Eusebius of Caesarea (c. 263-339) wrote a book titled Against Hierocles (Contra Hieroclem) at some time in the early 4th century. Its date is disputed. Adolf von Harnack, writing early in the 20th century, argued that it should be dated to before 303, since it does not contain any reference to the persecution that began in that year. As it would have strengthened his argument if it had, this makes a later date unlikely. Ernst Schwartz, however, writing at about the same time, believed that Against Hierocles contained a reference to the death of Galerius, which happened in April or May 311. Schwartz consequently dated the work to between that event and the death of Maximinus in summer 313. J. Stevenson, in his Studies in Eusebius (1929), argued for a date of 306/07, on the grounds that Eusebius appears to refer to Hierocles as prefect of Egypt. His dating proved less popular in the literature than the dates of Harnack and Schwartz. Most mid-20th century scholars followed Schwartz.

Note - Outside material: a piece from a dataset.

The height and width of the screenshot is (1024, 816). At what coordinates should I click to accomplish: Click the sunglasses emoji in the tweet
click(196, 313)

In 1976, Barnes, in a restatement and expansion of Harnack's arguments, contested Schwartz' dating. Barnes found the 311-13 dating difficult to countenance given what else is known about Eusebius' literary history at this period—namely, that he wrote his Preparation for the Gospel (in fifteen books) and his Demonstration of the Gospel (in twenty) in or soon after 313. Not only was this an expansive literary project, it was also, Barnes argued, a project far removed in tone and substance from Against Hierocles. Moreover, it seems to betray an advance in Eusebius' knowledge: whereas in Hierocles Eusebius states that Hierocles' comparison of Jesus to Apollonius of Tyana is his sole act of originality ("of all the writers, who have ever attacked us, [he] stands alone in selecting Apollonius, as he has recently done, for the purposes of comparison and contrast with our Saviour" p. 370.9-12), in the Preparation, Eusebius makes extensive reference to Porphyry of Tyre's Against the Christians, which used the same trope. Eusebius is also known to have written a work titled Against Porphyry in twenty-five books (it does not survive), which must fit somewhere into this timeline.

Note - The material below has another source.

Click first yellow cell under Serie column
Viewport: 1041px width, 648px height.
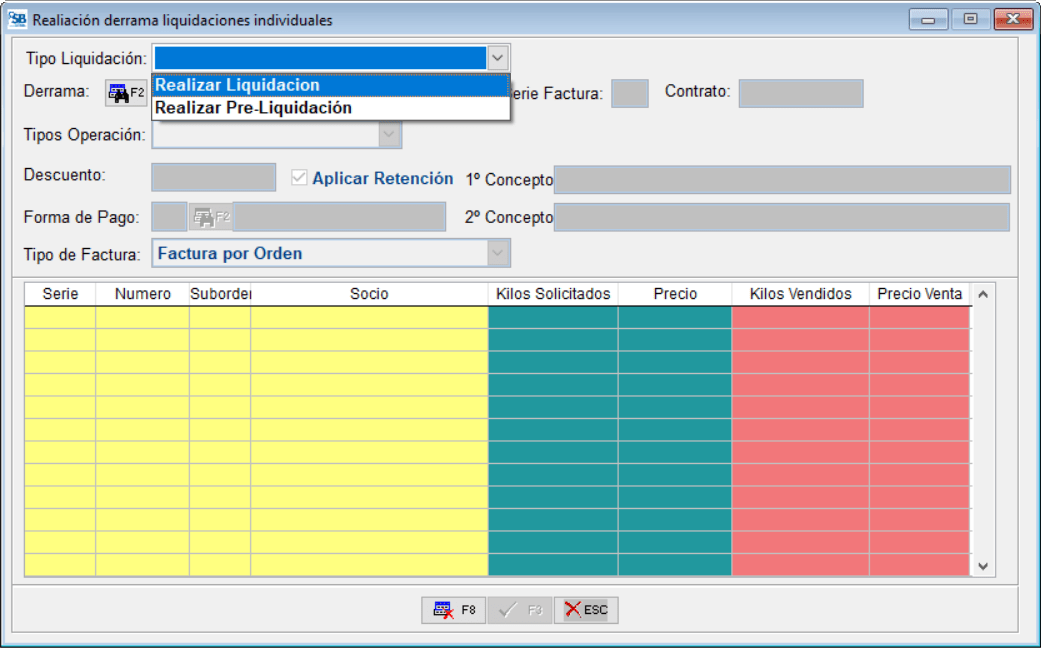point(60,317)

Barnes disputes the validity of Schwartz's claim that Eusebius refers to the death of Galerius. The passage cited (p. 372.15-23 Kayser) could refer to Decius or Valerian. The latter is also a clear candidate for the event Eusebius describes as Christ's "easily overcoming those who on occasion attacked his divine teaching", and the "infidels who persecuted him bitterly" described in the passage: Valerian's persecution was cut short when he was captured and killed during a war with Persia in 260. His death inaugurated four decades of religious peace, during which no imperial official took action against Christians.

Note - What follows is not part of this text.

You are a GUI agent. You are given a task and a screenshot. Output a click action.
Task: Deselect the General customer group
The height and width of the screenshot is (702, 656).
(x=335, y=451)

==Possible mention in Lactantius==
The unnamed individual mentioned by Lactantius who accused Jesus of having gathered a band of brigands may have been Sossianus Hierocles. According to Lactantius the individual accused Jesus of having a band of 900 brigands, and for this reason was crucified.

==See also==
- Macarius Magnes — his work Apocriticus is thought to have been written as a reply to Hierocles' Lover of Truth.